Every record must come back unchanged, apart from the pictures, which are dropped.

------------------------------------

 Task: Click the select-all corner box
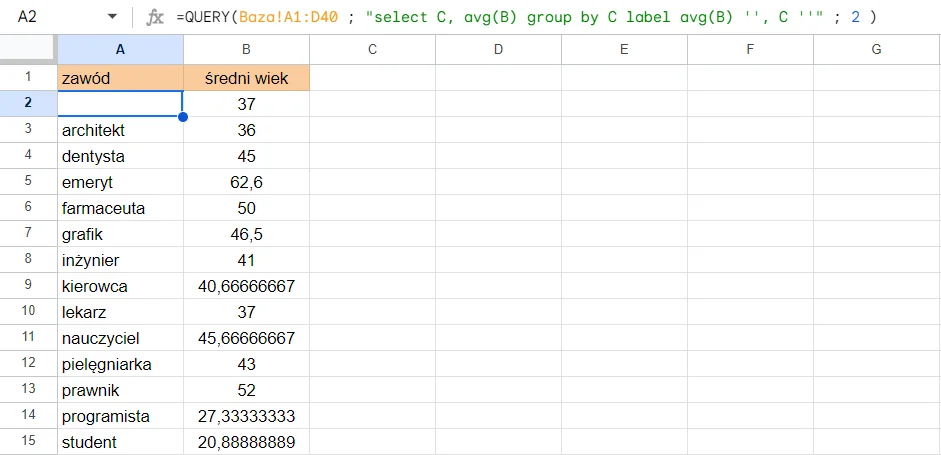pos(28,50)
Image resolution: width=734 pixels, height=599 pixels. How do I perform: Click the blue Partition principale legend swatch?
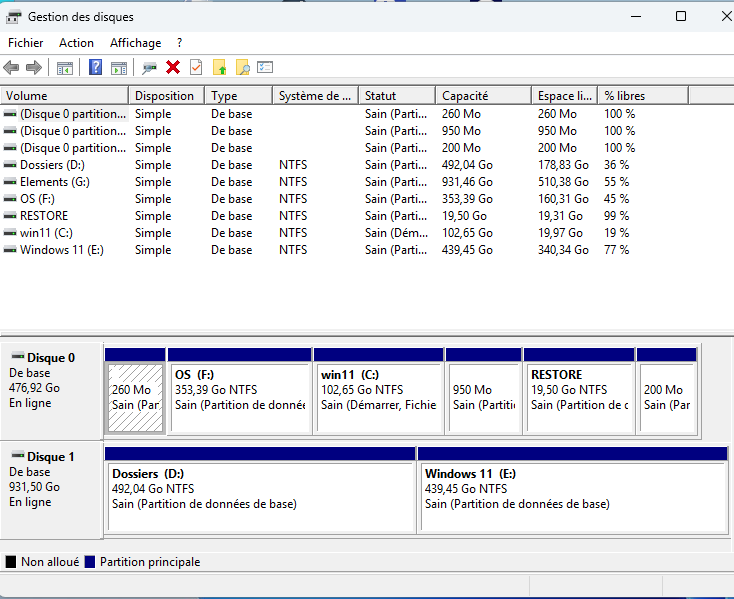coord(90,562)
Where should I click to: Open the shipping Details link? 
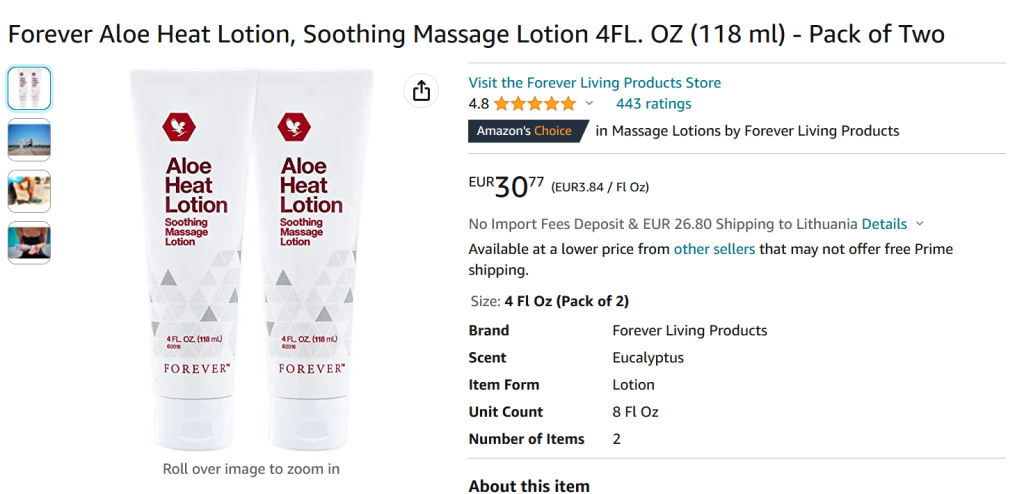pos(884,224)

------------------------------------

EXPECTED OUTPUT>
 Task: Click the select-all corner box
pos(28,50)
Image resolution: width=734 pixels, height=599 pixels. How do I perform: Click the blue Partition principale legend swatch?
coord(90,562)
Where should I click to: Open the shipping Details link? 
pos(884,224)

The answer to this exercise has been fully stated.